**Excerpts from a dataset**.
################
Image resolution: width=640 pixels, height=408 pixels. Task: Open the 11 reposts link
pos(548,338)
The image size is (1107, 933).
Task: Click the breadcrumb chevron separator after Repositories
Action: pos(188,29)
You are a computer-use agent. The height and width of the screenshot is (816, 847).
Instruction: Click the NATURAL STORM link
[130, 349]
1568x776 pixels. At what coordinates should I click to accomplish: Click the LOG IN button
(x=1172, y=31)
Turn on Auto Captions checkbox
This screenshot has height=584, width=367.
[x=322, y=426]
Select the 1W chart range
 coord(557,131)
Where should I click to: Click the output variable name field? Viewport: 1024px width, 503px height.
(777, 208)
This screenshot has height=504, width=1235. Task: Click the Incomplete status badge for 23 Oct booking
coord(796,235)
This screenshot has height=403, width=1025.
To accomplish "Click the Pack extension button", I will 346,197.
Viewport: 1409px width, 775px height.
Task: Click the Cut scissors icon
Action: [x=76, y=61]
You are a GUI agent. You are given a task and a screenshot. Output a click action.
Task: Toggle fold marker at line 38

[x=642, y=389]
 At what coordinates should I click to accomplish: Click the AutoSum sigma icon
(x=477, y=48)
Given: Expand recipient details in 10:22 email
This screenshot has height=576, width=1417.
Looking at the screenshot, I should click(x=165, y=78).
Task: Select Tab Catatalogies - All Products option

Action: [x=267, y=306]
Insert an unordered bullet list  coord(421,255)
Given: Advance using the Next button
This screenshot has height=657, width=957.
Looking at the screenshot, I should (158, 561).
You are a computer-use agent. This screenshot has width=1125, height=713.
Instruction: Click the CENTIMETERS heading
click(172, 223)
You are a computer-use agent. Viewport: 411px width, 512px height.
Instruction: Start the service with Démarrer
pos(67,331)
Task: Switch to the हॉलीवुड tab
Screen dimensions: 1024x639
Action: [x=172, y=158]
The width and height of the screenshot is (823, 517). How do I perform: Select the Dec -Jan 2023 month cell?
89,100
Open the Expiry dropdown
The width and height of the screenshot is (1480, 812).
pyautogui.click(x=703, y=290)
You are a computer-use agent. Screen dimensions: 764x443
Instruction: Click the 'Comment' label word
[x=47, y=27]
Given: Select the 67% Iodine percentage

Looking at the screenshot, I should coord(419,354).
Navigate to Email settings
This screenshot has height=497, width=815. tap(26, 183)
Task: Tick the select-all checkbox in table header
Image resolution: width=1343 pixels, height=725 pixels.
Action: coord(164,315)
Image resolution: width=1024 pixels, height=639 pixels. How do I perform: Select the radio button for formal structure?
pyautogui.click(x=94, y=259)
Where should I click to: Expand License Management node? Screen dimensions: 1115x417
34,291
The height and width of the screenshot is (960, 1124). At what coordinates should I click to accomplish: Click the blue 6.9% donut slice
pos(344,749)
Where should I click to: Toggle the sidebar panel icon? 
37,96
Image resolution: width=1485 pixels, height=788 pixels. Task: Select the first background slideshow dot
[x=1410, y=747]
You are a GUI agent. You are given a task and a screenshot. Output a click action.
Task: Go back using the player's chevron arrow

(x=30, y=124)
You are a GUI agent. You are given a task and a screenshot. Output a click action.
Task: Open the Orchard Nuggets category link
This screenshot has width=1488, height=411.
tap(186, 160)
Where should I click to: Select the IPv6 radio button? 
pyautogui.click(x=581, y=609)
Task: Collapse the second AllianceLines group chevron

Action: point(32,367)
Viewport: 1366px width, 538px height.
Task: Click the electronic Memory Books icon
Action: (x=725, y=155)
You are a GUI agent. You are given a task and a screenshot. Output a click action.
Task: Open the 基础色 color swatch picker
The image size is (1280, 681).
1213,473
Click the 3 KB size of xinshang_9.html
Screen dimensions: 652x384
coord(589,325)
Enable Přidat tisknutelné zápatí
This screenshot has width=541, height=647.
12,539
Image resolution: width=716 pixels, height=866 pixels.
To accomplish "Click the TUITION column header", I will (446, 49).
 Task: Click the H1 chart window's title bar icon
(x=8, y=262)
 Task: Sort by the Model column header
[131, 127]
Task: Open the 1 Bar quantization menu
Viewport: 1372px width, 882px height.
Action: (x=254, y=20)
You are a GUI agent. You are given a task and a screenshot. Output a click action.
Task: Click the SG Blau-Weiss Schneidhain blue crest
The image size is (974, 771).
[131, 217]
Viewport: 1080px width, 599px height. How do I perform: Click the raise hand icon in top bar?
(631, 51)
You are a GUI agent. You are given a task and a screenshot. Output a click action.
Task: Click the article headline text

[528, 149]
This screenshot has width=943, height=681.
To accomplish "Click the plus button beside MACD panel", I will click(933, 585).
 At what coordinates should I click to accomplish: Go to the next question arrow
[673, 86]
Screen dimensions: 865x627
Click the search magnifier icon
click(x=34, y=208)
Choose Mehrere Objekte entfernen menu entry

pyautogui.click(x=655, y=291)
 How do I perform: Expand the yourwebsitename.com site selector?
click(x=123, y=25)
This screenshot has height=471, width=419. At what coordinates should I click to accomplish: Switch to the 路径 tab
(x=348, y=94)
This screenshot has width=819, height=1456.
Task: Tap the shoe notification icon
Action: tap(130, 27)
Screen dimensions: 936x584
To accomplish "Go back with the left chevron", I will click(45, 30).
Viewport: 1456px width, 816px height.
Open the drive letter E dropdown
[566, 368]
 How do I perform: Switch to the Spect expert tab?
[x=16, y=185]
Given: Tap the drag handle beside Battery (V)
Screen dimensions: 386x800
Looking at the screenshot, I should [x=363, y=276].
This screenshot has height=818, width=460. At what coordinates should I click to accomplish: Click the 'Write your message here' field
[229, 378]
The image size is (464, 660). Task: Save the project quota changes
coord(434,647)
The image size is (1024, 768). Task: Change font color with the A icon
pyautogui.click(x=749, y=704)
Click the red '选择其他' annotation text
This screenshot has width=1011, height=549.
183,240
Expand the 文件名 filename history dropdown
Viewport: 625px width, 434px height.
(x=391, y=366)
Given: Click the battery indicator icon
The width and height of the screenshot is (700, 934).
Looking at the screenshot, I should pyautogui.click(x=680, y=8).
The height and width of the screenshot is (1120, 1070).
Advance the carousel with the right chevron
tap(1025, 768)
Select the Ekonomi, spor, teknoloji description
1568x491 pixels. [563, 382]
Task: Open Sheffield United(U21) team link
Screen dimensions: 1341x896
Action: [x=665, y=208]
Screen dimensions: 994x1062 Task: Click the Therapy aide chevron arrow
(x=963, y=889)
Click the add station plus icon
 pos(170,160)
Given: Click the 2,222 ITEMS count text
################
**Prompt**.
The answer should be an exact copy of the lines from the one containing "Screen dimensions: 994x1062" through the last line of the entries, both included.

**Answer space**.
Screen dimensions: 994x1062 Task: Click the Therapy aide chevron arrow
(x=963, y=889)
Click the add station plus icon
 pos(170,160)
Given: Click the 2,222 ITEMS count text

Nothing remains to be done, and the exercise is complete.